* _TASK ITEM_: Copy nothing from the entries below except the lines from the one containing "Buy Bitcoin and Crypto app 8.1.0 (55, 300)" through the one containing "Google Play Store 52.9.21 (49, 2050)", and copy those exactly.

* _PROVIDED INFORMATION_:

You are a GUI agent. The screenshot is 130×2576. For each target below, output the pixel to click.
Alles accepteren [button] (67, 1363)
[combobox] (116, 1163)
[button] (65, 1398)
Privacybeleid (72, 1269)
---
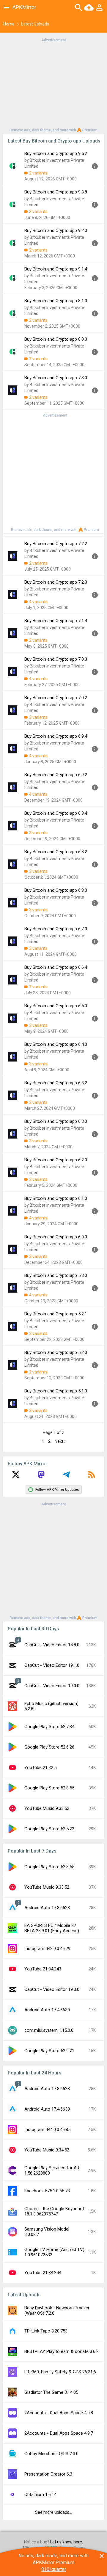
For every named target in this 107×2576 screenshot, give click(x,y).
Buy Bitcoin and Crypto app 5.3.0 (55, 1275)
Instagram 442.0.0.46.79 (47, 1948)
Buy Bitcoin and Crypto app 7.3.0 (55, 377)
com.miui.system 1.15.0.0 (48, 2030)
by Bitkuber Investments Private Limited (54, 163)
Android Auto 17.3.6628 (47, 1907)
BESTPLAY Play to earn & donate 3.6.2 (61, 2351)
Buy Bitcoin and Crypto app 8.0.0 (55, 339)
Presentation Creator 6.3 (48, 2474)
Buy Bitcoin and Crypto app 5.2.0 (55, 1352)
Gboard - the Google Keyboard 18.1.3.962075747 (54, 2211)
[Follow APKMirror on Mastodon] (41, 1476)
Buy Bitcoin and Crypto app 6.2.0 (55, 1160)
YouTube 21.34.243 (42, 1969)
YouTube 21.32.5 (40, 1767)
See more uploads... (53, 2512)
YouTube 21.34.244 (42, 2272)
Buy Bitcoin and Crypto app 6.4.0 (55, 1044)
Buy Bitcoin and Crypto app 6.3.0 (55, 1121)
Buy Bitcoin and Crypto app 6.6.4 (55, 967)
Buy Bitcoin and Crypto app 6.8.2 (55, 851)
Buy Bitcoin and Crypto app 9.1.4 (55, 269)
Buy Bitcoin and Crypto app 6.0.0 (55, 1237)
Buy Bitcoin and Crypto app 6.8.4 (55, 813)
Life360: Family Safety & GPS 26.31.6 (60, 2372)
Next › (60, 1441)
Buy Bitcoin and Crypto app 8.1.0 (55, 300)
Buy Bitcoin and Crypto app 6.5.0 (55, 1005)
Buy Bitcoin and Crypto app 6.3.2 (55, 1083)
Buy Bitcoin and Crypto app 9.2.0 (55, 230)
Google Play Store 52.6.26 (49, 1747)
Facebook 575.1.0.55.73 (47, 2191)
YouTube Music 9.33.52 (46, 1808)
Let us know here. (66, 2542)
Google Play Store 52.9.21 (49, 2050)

* _RESULT OF THIS TASK_:
Buy Bitcoin and Crypto app 8.1.0 (55, 300)
Buy Bitcoin and Crypto app 6.5.0 (55, 1005)
Buy Bitcoin and Crypto app 6.3.2 (55, 1083)
Buy Bitcoin and Crypto app 9.2.0 (55, 230)
Google Play Store 52.6.26 (49, 1747)
Facebook 575.1.0.55.73 (47, 2191)
YouTube Music 9.33.52 (46, 1808)
Let us know here. (66, 2542)
Google Play Store 52.9.21 (49, 2050)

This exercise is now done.